Until this week, Benson was the team's "serious"
driver - the guy who took the wheel when the goal was
something more than dropping out early with vibration
issues (uh-huh) or faulty brakes (tee-hee). But last
night, the 09 was steered by Bobby Hamilton Jr. Benson,
whose best finish had been 27th in the season-opener at
Daytona, was nowhere to be seen - pink-slipped by car
owner James Finch and set adrift.
It wasn't long ago Benson was on an upwardly mobile
course. He was the Busch Series' top rookie in 1994 and
its champion a year later. He accelerated to Cup
rookie-of-the-year status in 1996. He finished 11th in
the points standings - and a mere one point out of 10th
- in'97. He joined the Roush Racing stable the following
season. All systems were go.
He's had trouble avoiding speed bumps since then.
Only Mark Martin and Jeff Burton were winning races for
Roush during Benson's two seasons of marginal returns
with the operation, and he became odd man out when Matt
Kenseth was deemed ready for full-time Cup duty.

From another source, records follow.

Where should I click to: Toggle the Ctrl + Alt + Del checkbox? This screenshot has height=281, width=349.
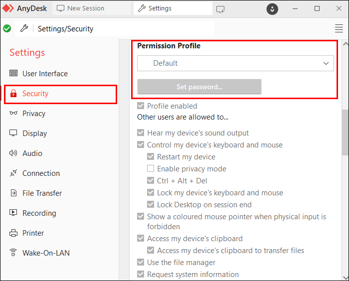pyautogui.click(x=151, y=181)
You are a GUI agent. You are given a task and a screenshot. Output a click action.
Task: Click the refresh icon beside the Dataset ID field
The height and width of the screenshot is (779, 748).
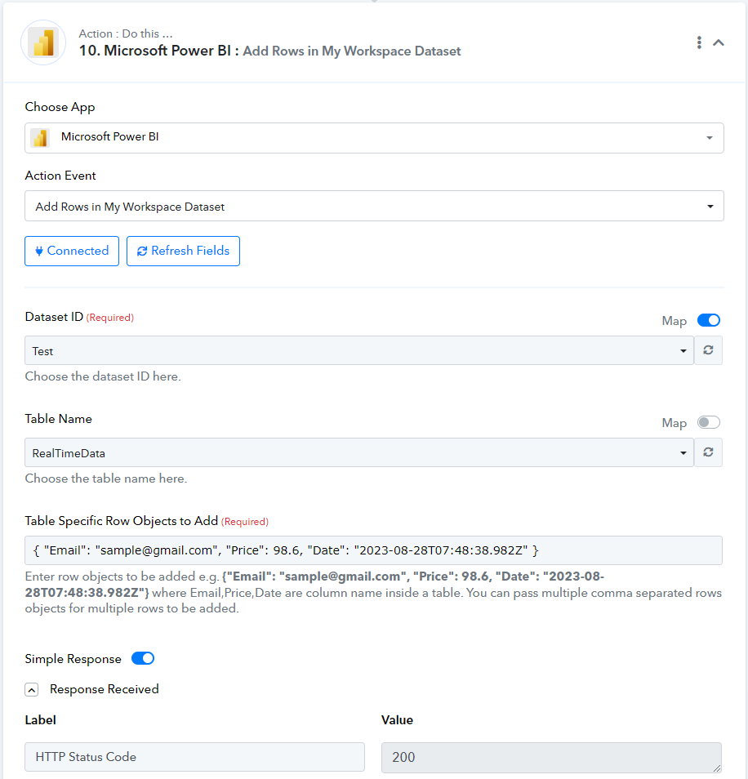click(x=708, y=350)
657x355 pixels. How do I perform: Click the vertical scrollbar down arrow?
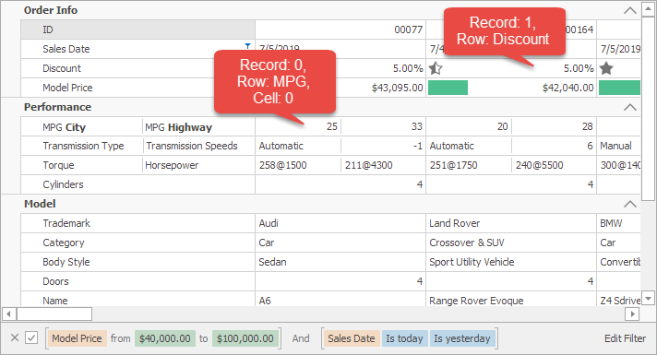click(648, 299)
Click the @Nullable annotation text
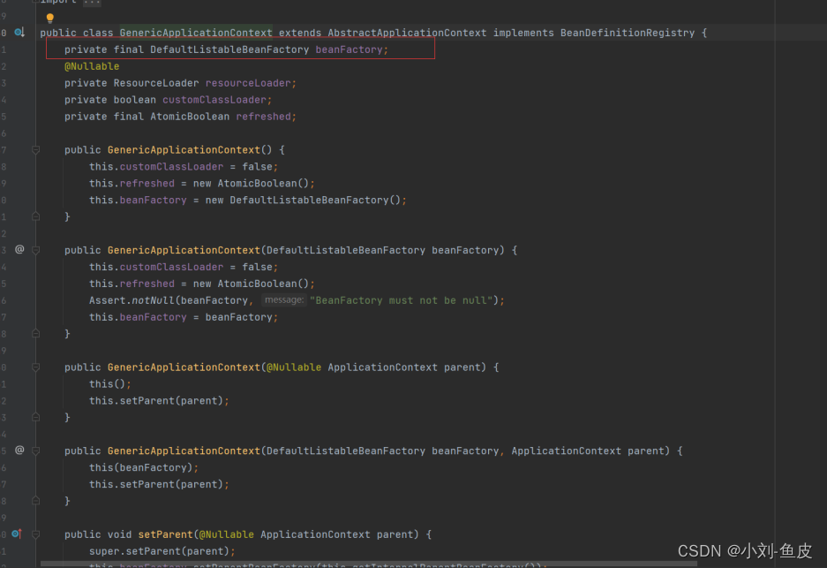The width and height of the screenshot is (827, 568). 92,66
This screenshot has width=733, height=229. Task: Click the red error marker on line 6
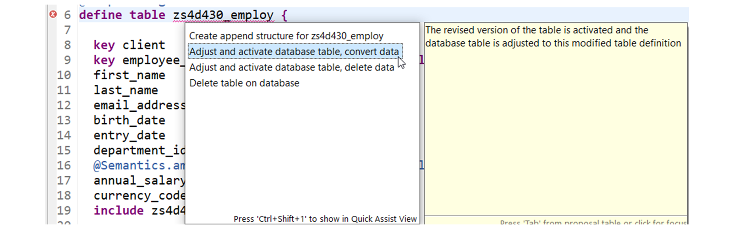pos(53,15)
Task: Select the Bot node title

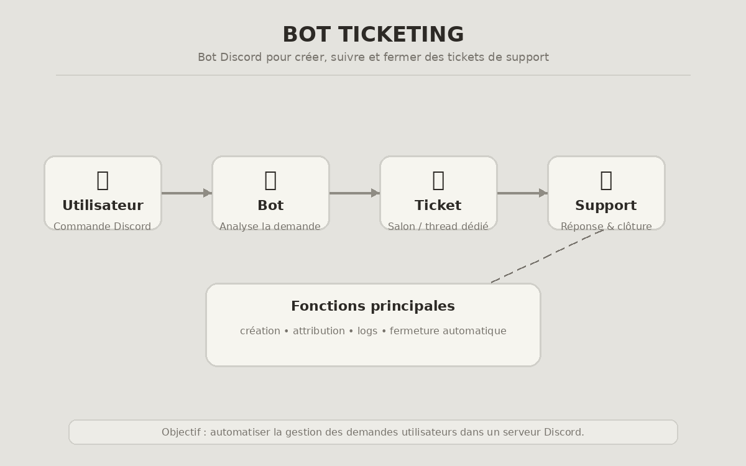Action: (x=270, y=206)
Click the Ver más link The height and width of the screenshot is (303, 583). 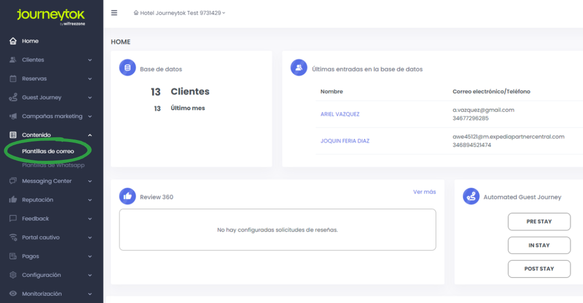point(424,192)
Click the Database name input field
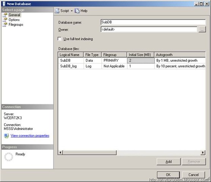This screenshot has width=211, height=182. [x=153, y=22]
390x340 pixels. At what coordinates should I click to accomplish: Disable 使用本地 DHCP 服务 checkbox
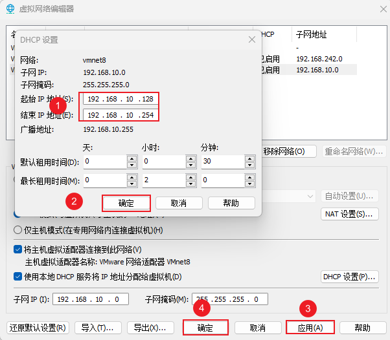17,277
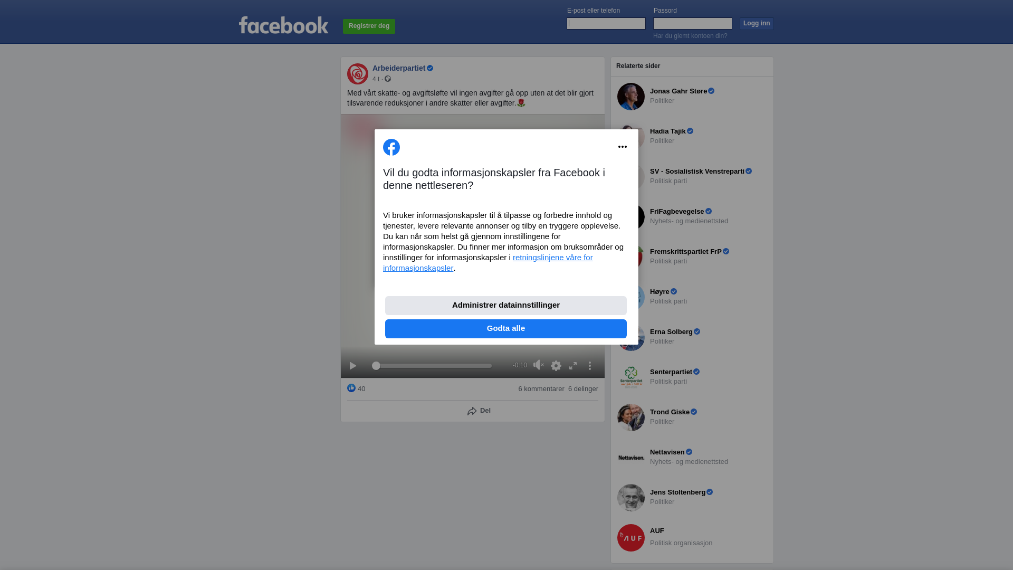Open cookie policy retningslinjene link
This screenshot has height=570, width=1013.
[488, 263]
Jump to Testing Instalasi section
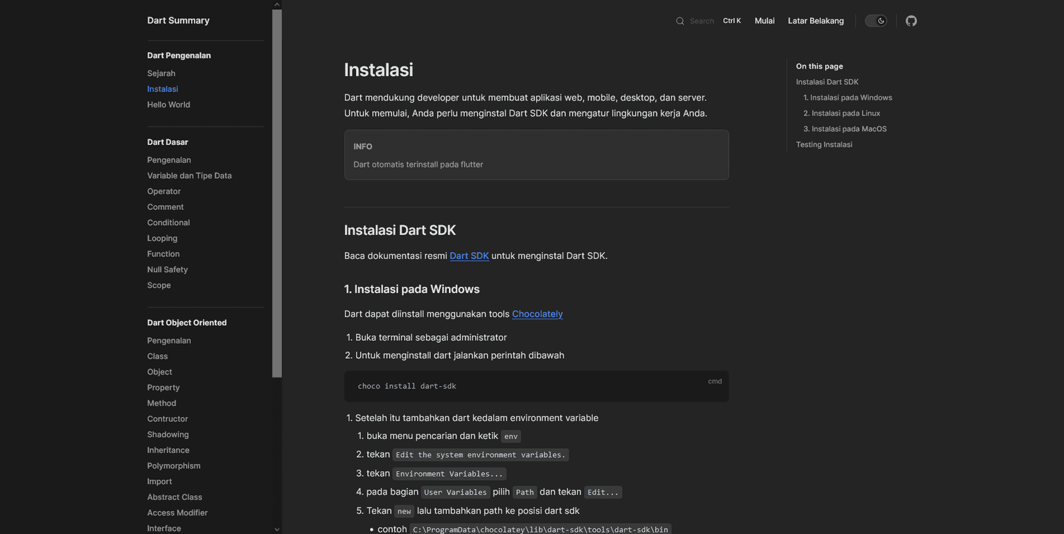 [824, 145]
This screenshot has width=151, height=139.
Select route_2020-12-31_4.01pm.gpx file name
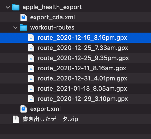click(x=82, y=79)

Benson then hooked up with MB2 Motorsports. He
finished 13th and 11th in the standings his first two
years, then faded. Two humdrum seasons ended last fall
when he was sacked and replaced by Scott Riggs, a rookie
who'd built - like Benson before him - a promising
worksheet in Busch cars.
Riggs is 33 - the same age Benson was when he landed
on the Cup circuit. He's closing in on 41 now, his
once-promising career sidetracked. He's with a team
that's impossibly underfunded. His star has waned. He
claims his spirit hasn't.
"I personally don't worry about that," Benson said
during a test session last week at RIR. "Some people do.
I know my stint with Roush wasn't as good as what we
wanted. I came from within one point of 10th in the
standings to not running well with them. Last year
wasn't the year we were expecting to have. We ended up
24th in the points, so they felt they needed to make a
change. I don't know what the future holds. I've just
got to be optimistic and look at it that way. I can't
worry about the past. I can't change it."
There's matter-of-factness in his voice. That's not
stepping out of character. Benson is a no-frills,
son-of-a-racer type from Grand Rapids, Mich., and
part-owner now of the track - Berlin Raceway - where he
became a local hero. He drives souped-up cars for a
living. It doesn't seem to trouble him that he's not in
the fast lane these days.
"I'm going to race till they tell me I can't," he
said. "Whether I run in the Cup Series or the Busch
Series or I run on my own track, I don't care."
The woulda/coulda stuff is behind him. He's not
looking back. But he's not accelerating, either.